Calculate the great circle distance between two points
on the earth (specified in decimal degrees)
"""
# convert decimal degrees to radians
lon1, lat1, lon2, lat2 = map(radians, [lon1, lat1, lon2, lat2])
# haversine formula
dlon = lon2 - lon1
dlat = lat2 - lat1
a = sin(dlat/2)**2 + cos(lat1) * cos(lat2) * sin(dlon/2)**2
c = 2 * asin(sqrt(a))
km = 6367 * c
return km
The results were grouped into the top ten nearest businesses and published to MongoDB:
nearest_businesses = FOREACH (GROUP with_coords BY business_1) {
sorted = ORDER with_coords BY distance;
top_10 = LIMIT sorted 10;
GENERATE group AS business_id,
(float)(2.0 * MAX(top_10.distance)) AS range:float,
top_10.(business_2, name, latitude, longitude) AS nearest_businesses;
}
STORE nearest_businesses INTO 'mongodb://localhost/yelp.nearest_businesses' USING MongoStorage();
These results are then served by a Python/Flask application using Bootstrap. Upon computing the top-ten nearest, relevant businesses, I was presented with the problem of figuring out the correct level of zoom to show all ten businesses. Initially I tried a simple linear mapping from one scale to another, but I could not make the zoom fit the data consistently. In about half of cases, the top 10 businesses would either be zoomed too far out, or zoomed in too far to show all ten businesses. The initial attempt at mapping looked like this:
def map_degree_to_zoom(degree_value):
# Determined by experimentation with Leaflet UI and MAX() of distances in Pig
range_min = 0
range_max = 142
zoom_min = 7
zoom_max = 12
# Compute ranges
range_span = range_max - range_min
zoom_span = zoom_max - zoom_min
# Convert the left range into a 0-1 range (float)
value_scaled = float(degree_value - range_min) / float(range_span)
# Convert the 0-1 range into a value in the right range.
return int(zoom_max - (value_scaled * zoom_span))
So I gathered data and turned to visualization. I collected data manually, by logging the maximum distance of the ten-nearest businesses against the minimum zoom level required to visualize them all at once. The data looks like this:
1.26710856 | 15 |
0.418455511 | 16 |
4.176179886 | 13 |
4.059176445 | 13 |
2.985990286 | 13 |
4.584879398 | 13 |
0.341496378 | 16 |
0.633716404 | 16 |
3.525056601 | 13 |
4.084414959 | 13 |
0.713507891 | 15 |
15.74468708 | 11 |
6.349864006 | 12 |
5.078705788 | 12 |
6.349864006 | 12 |
9.700486183 | 12 |
25.13388824 | 11 |
13.71557617 | 11 |
0.065407977 | 18 |
11.24457836 | 11 |
12.29977512 | 11 |
20.05439949 | 11 |
from scipy import stats
import matplotlib.pyplot as plt
import numpy as np
from scipy.optimize import curve_fit
from math import log
# Build X/Y arrays from file 1
f = open('yelp_zoom_2.csv')
lines = f.readlines()
x = []
y = []
for line in lines:
line = line.replace("\n", "")
vals = line.split(",")
x.append(float(vals[0]))
y.append(float(vals[1]))
x = np.array(x)
y = np.array(y)
plt.plot(x, y, 'ro',label="Original Data")
np.corrcoef(x,y) #-0.78
A straight line is not a good fit, so I tried a log regression:
def func(x, a, b):
y = a*(-np.log(x)) + b
return y
popt, pcov = curve_fit(func, x, y)
print "a = %s , b = %s" % (popt[0], popt[1])
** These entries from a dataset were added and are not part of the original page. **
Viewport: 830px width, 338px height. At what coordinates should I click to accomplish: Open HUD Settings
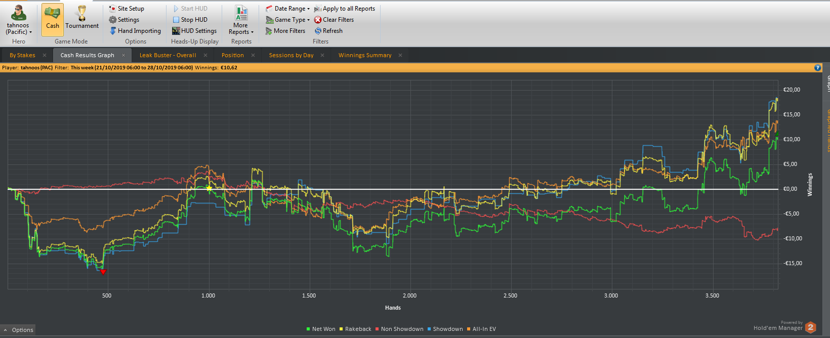click(194, 31)
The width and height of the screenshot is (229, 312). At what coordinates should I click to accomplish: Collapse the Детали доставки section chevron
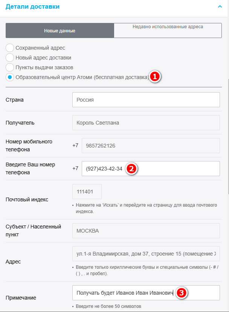click(x=220, y=6)

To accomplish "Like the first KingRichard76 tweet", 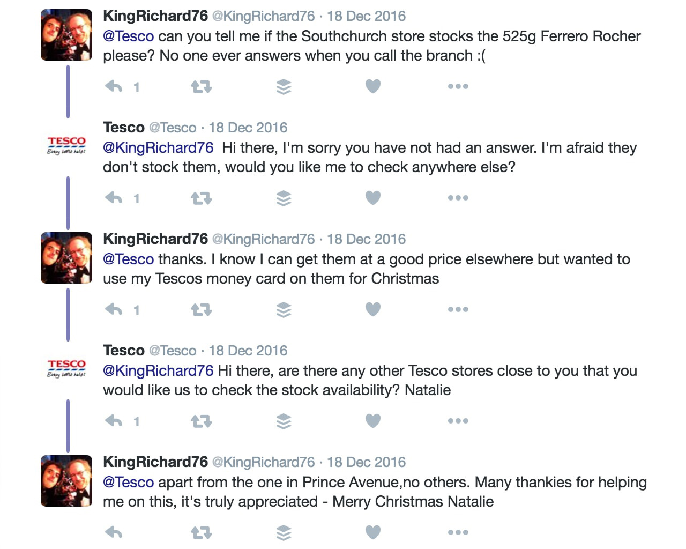I will (373, 86).
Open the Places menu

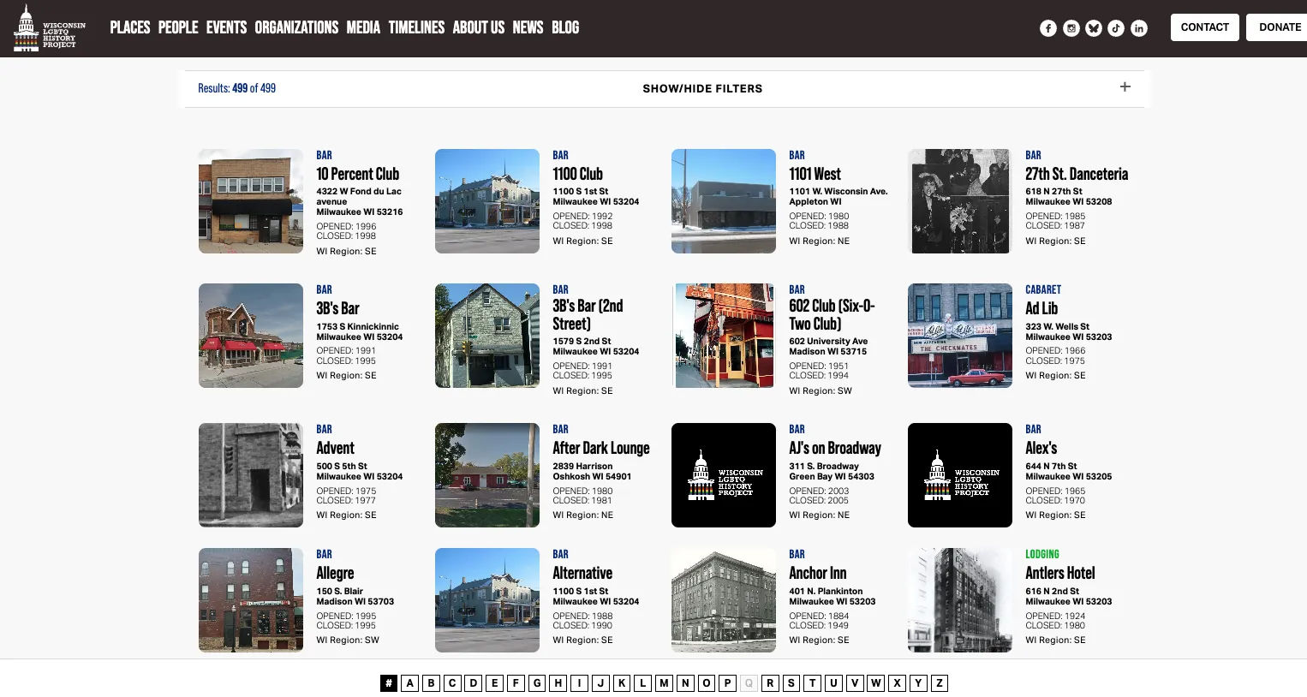click(x=129, y=27)
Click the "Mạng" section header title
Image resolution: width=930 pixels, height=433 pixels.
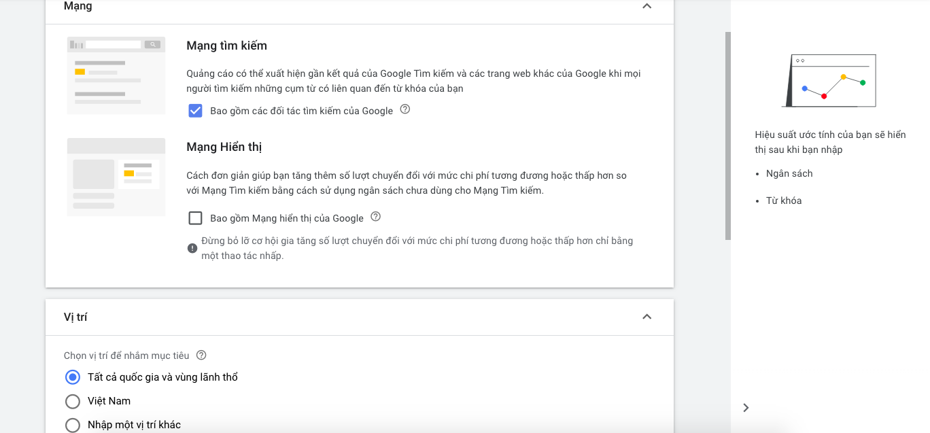tap(78, 6)
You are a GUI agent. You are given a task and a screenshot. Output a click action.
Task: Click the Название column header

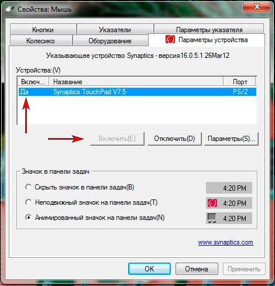point(136,82)
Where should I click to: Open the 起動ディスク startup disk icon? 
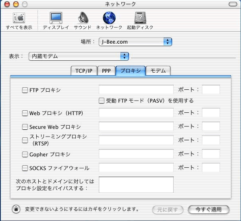coord(140,18)
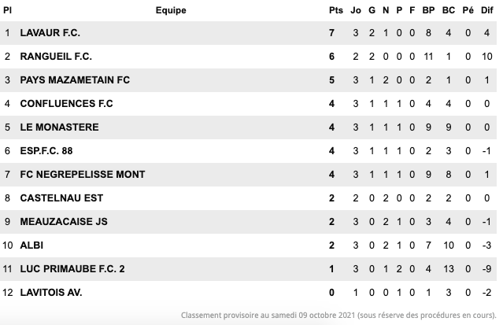Select the LAVITOIS AV. team name
This screenshot has width=503, height=325.
51,292
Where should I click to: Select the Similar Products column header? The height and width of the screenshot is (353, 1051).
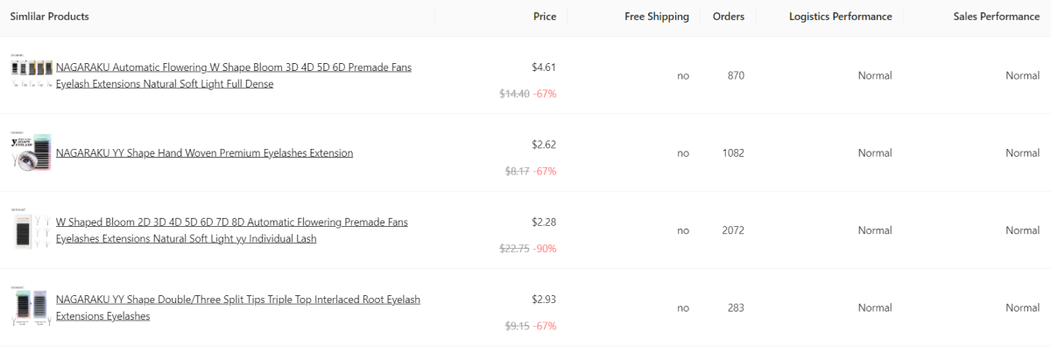tap(49, 17)
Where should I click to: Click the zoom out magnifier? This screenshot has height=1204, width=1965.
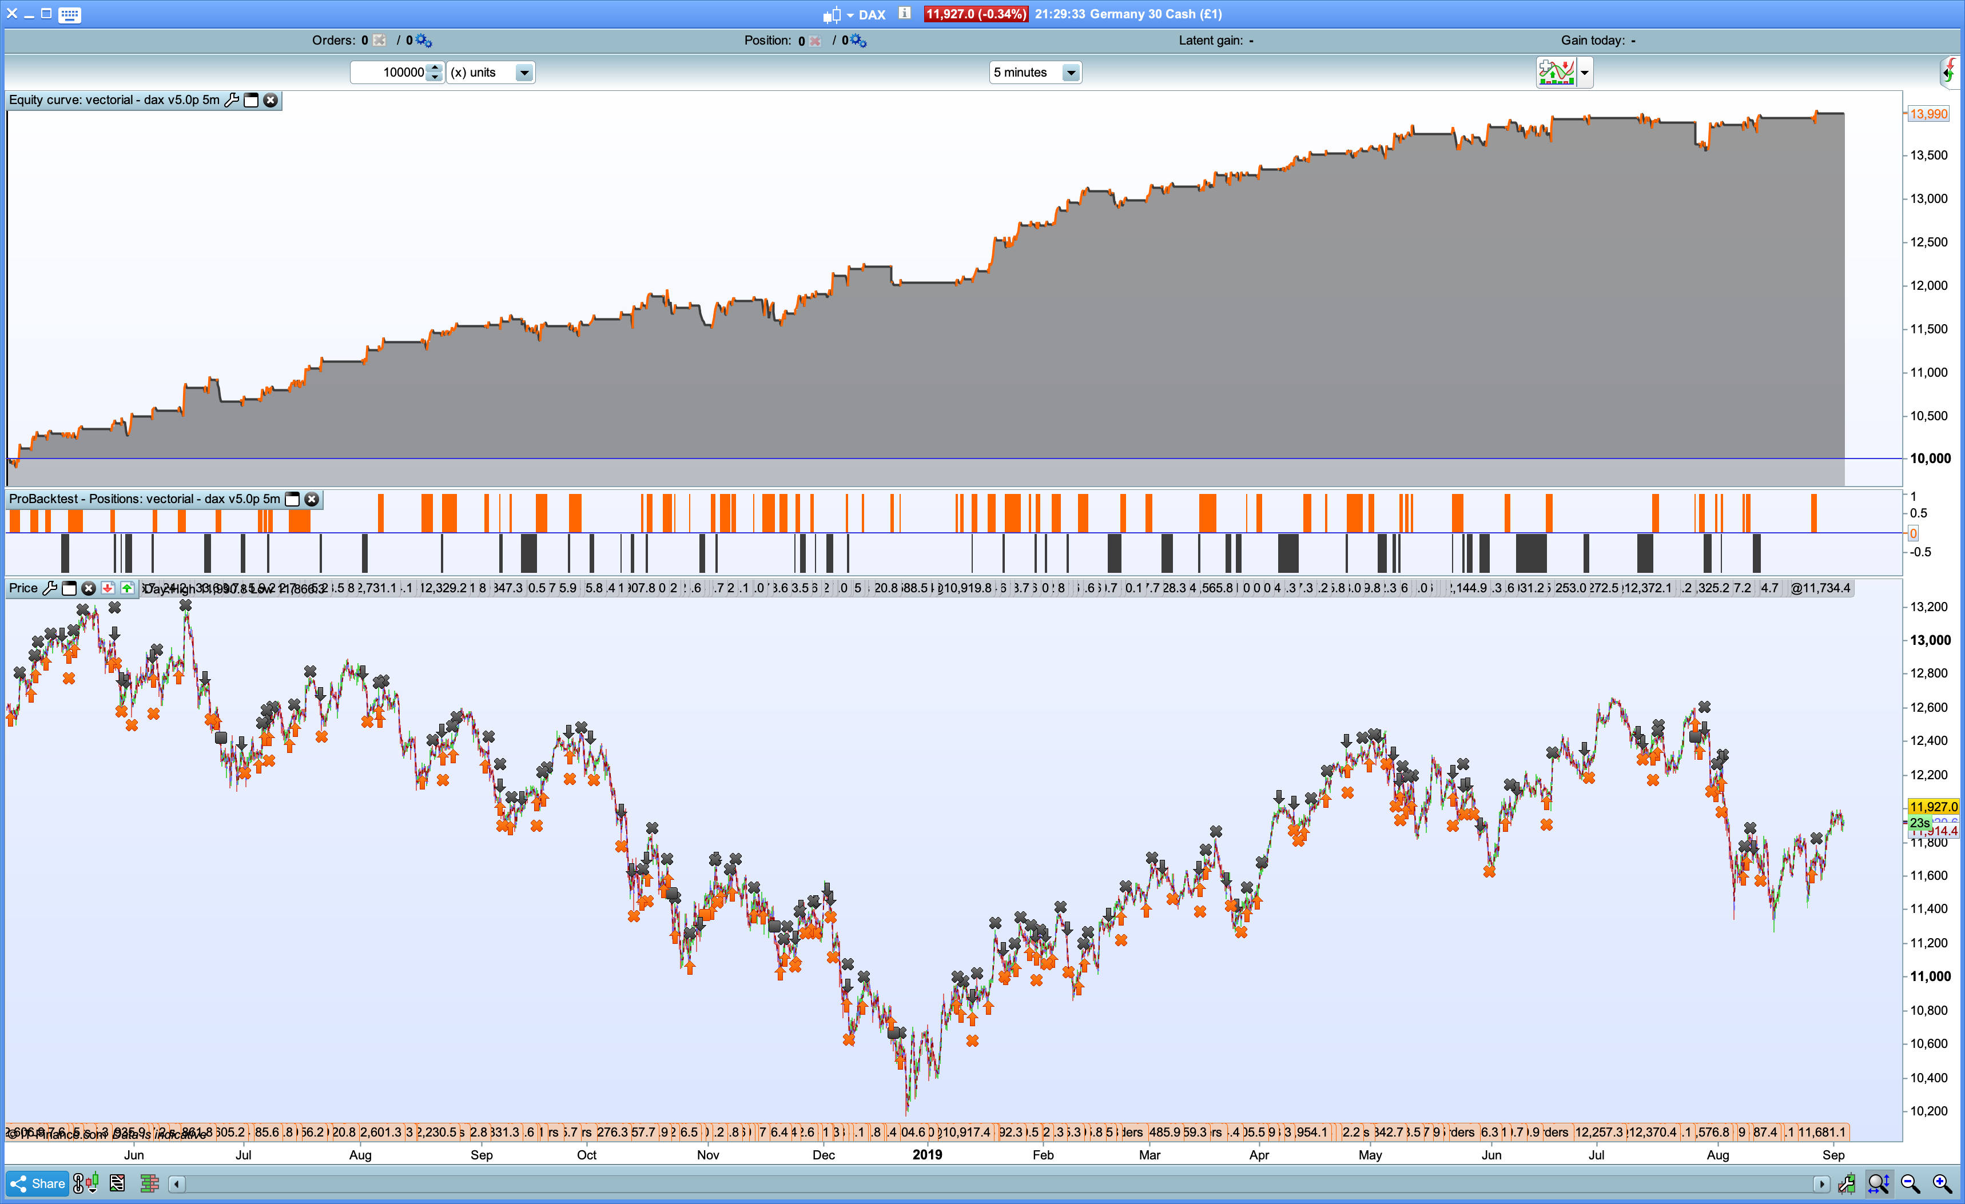click(x=1910, y=1183)
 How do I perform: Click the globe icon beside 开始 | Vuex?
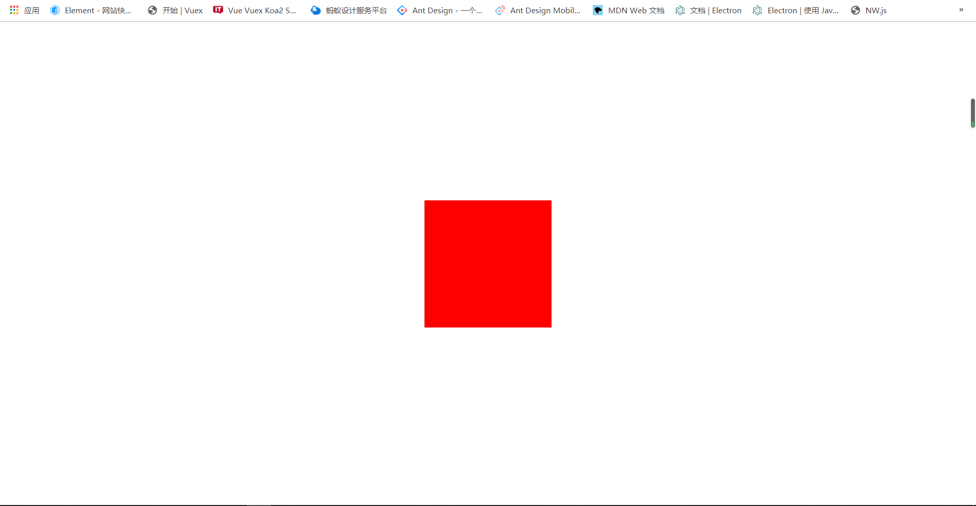click(153, 10)
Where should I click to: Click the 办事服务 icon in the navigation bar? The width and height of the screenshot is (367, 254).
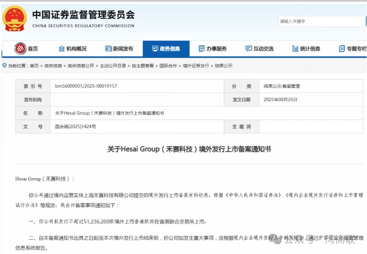click(x=202, y=48)
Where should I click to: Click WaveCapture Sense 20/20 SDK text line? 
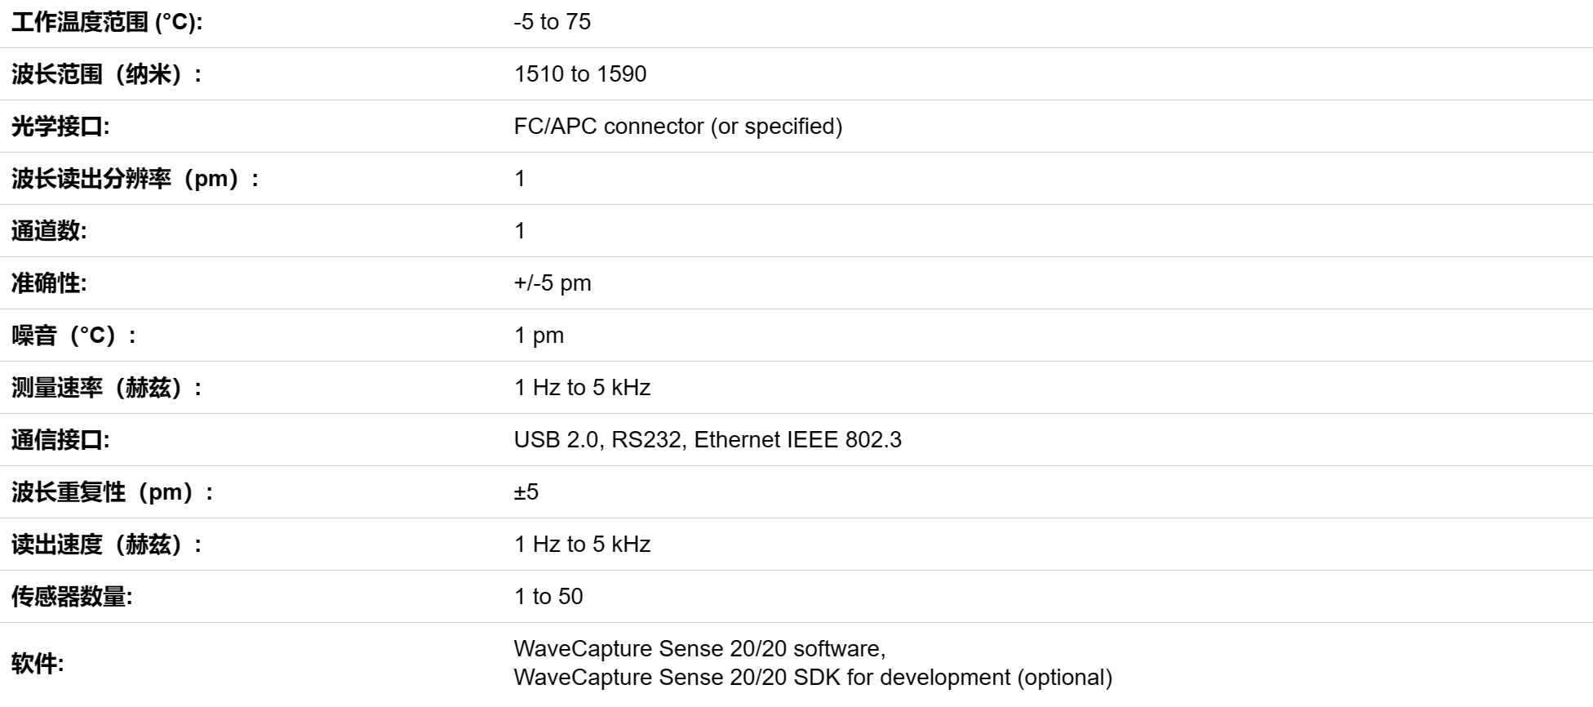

# Trying to plot without using linspace will result in a chaotic, pissy plot that will confuse you.
# numpy.linspace simply creates a series of evenly spaced X values to plot a continiuous function.
test_x = np.linspace(0,30,50)
plt.plot(test_x, func(test_x, *popt), label="Fitted Curve")
Which looks like a reasonable fit (note: you can easily do this in Excel):
The benefit of doing this regression in Python and not Excel, is that I can now include the prediction in my web application like so:
# Apply result of regression
def map_km_to_zoom(km, a, b):
y = a*(-np.log(km)) + b
return y
# Controller: Fetch a business and display it
@app.route("/business/")
def business(business_id):
business = businesses.find_one({'business_id': business_id})
nearby = nearest_businesses.find_one({'business_id': business_id})
zoom_level = map_km_to_zoom(nearby['range'], 1.32809669067, 14.7211913904)
return render_template('partials/business.html', business=business, zoom_level=zoom_level)
This results in a clean mapping of distance in kilometers to the correct zoom level for leaflet.js.